Peace talks between the Colombian government and Marxist rebels from the Revolutionary Armed Forces of Colombia, or Farc, are due to resume in the Cuban capital, Havana. But it is the thorny issue of land ownership that could make or break the negotiations aimed at ending Latin America’s longest-running insurgency. Colombia’s hopelessly unequal tenure of farmland was the reason the Farc first took up arms in the 1960s, as millions of desperate peasants, guided by Marxist ideologues, finally decided they had had enough of a powerful post-colonial élite whose ranches covered vast stretches of the national territory.

When the conflict started, just 3 per cent of landowners held more than half of Colombia’s farmland. Yet after half a century of fighting, 250,000 dead and millions more displaced, the problem has only deepened. In 2005, just over 16,000 individuals – roughly 0.4 per cent of all Colombia’s landowners – controlled 63 per cent of the land. Meanwhile, 3.3 million subsistence and peasant farmers, mainly Afro-Colombians or of indigenous descent, eked out a living on less than 9 per cent of the land.

The conflict itself forced many to flee their homes. And drug barons and far-right militias funded by rich ranchers also jumped at the chance created by the lawlessness in remote rural areas to threaten smallholders into handing over their plots of land. Experts believe that between 5.4 million and 13.6 million acres were illegally seized in this way.

Even Juan Manuel Santos, Colombia’s centre-right President, agrees that the country needs reform of land ownership. Yet the two sides appear as divided as ever over the form it should take. “Agrarian reform is not a simple mathematical redistribution of lands, but the result of a state of social equality and justice, of the deeply desired good life for all the residents of the countryside, the return to the values of collectivism and community,” a member of the Farc’s national secretariat, Pablo Catatumbo, wrote on one of the rebels’ websites after the first round of talks in Oslo last month. But that idyllic view could not contrast more starkly with the reality of a terrorist organisation demanding an end to “capitalism” at the point of a gun. Funding itself through kidnapping and cocaine-trafficking, the Farc has frequently murdered the rural poor it claims to represent.

Yet although the Havana talks will, by mutual agreement, focus on “comprehensive agrarian development”, the government’s negotiators have stated emphatically that they will not stray from that narrowly defined “pragmatic” order of business.

“For that [the economic model] to be discussed as part of the Colombian agenda, the Farc must lay down its arms, enter politics and win elections, but at this point it is not on the agenda,” said the government’s chief negotiator, Humberto de la Calle, a former Vice-President, as the Oslo round concluded. Nevertheless, his boss Mr Santos has moved a long way from the stance of Alvaro Uribe, his hard-right predecessor, in addressing the deep inequalities that run through Colombian society, including a recent law to return stolen land to its original owners.

This has infuriated Mr Uribe, who has turned against his former defence minister for allegedly giving the Farc political and military oxygen. But while Mr Uribe, whose father was killed by the Farc in a botched 1983 kidnapping, insists that the only way to stop the group is by force, Mr Santos believes he has spotted a historic opportunity to negotiate peace from a position of government strength.

The Farc is currently thought to have some 9,000 combatants, half their number a decade ago, after years of successful counter-insurgency operations by the Colombian army. Crucially, the President has refused to call a ceasefire until the talks conclude to his satisfaction – and the Farc has continued its attacks, killing soldiers and torching vehicles in breach of the curfew it has imposed in remote jungle provinces.

Extracted records

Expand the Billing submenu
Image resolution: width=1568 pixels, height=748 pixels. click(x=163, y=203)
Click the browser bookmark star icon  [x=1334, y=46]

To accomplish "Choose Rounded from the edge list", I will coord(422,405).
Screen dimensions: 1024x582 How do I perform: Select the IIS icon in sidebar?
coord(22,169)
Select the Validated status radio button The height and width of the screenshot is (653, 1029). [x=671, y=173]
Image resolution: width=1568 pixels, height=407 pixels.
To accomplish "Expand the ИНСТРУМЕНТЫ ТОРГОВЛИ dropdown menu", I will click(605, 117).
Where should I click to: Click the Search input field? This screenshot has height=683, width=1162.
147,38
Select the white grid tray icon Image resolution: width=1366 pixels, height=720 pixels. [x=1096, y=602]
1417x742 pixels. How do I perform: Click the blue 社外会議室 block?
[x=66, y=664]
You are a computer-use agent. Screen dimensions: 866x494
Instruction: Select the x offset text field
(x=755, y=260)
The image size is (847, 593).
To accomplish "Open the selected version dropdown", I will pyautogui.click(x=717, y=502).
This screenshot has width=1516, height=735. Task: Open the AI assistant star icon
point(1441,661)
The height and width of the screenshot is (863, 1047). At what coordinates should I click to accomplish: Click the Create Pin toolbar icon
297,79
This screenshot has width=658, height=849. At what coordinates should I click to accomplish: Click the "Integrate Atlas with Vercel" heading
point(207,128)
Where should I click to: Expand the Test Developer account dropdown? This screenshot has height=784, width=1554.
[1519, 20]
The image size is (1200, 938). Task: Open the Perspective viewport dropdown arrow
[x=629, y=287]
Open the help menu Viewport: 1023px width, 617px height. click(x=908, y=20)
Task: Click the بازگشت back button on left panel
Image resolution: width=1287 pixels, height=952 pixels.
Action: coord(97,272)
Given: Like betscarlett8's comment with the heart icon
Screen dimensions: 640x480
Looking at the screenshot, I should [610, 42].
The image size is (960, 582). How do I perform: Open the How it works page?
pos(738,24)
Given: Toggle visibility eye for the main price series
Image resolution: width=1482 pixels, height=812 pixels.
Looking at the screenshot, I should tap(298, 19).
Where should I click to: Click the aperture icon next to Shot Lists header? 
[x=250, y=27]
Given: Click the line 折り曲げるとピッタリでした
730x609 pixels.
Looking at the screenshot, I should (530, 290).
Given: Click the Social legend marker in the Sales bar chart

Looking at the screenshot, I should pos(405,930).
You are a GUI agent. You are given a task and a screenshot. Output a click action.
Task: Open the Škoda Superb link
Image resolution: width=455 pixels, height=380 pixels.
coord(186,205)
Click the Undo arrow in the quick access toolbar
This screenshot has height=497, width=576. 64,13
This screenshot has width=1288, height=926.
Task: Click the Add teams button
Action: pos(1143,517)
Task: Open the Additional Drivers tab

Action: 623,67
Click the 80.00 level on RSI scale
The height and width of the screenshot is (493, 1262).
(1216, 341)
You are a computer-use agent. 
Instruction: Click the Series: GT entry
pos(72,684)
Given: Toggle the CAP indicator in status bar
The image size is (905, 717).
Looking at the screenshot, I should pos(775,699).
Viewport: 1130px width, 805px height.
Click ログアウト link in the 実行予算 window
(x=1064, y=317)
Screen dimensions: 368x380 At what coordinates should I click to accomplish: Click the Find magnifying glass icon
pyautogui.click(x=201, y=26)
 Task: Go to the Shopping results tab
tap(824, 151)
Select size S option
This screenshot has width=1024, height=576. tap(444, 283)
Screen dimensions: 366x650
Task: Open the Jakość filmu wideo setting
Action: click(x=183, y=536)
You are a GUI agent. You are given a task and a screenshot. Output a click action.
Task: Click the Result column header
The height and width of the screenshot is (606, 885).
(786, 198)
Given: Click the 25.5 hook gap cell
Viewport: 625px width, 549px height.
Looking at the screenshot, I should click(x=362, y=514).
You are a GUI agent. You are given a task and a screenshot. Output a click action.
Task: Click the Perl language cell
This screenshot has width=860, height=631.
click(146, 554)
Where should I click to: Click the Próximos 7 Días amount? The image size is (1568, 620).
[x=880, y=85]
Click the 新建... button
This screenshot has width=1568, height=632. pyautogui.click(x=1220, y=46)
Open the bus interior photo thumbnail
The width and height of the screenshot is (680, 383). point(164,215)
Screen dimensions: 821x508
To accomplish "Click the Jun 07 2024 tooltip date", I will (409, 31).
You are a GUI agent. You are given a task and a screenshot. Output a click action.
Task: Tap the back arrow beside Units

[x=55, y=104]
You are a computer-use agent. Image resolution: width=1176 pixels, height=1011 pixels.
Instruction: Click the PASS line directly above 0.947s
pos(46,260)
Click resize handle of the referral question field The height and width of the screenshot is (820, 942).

## Exercise brief
List every person named in the text on Colombia's peace talks and land ownership.

## Exercise output
Juan Manuel Santos
Pablo Catatumbo
Humberto de la Calle
Alvaro Uribe